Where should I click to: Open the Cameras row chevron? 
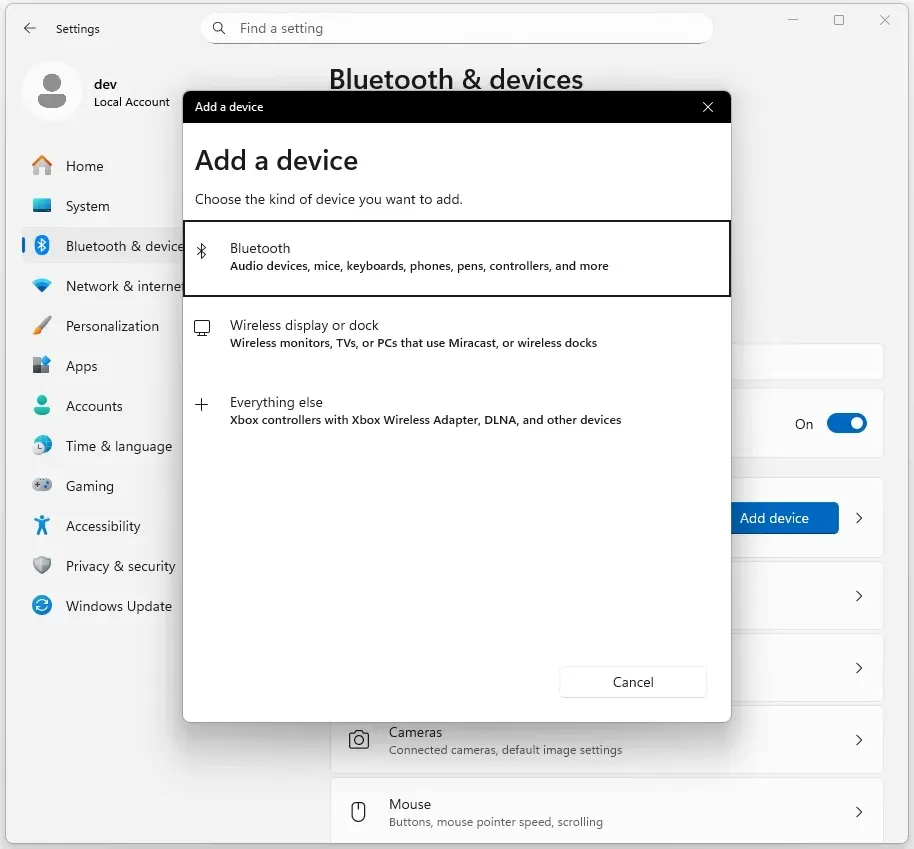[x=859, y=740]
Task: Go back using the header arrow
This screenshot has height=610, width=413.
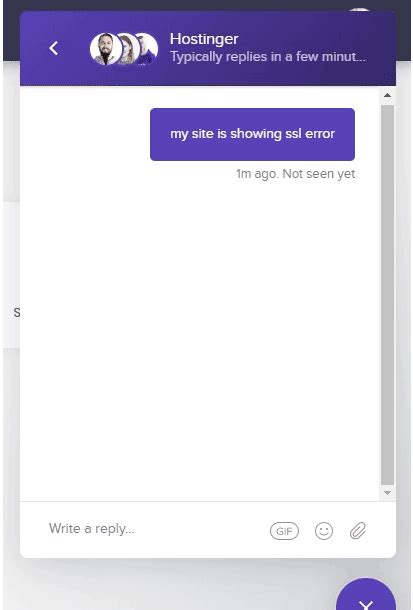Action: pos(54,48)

□ □ □

#### THE PROBLEM:
A verbatim copy of every record above is required, with all pictures omitted.

#### EXERCISE ANSWER:
Where should I click to: Open the Cameras row chevron? 
[x=859, y=740]
Task: Go back using the header arrow
This screenshot has height=610, width=413.
Action: pos(54,48)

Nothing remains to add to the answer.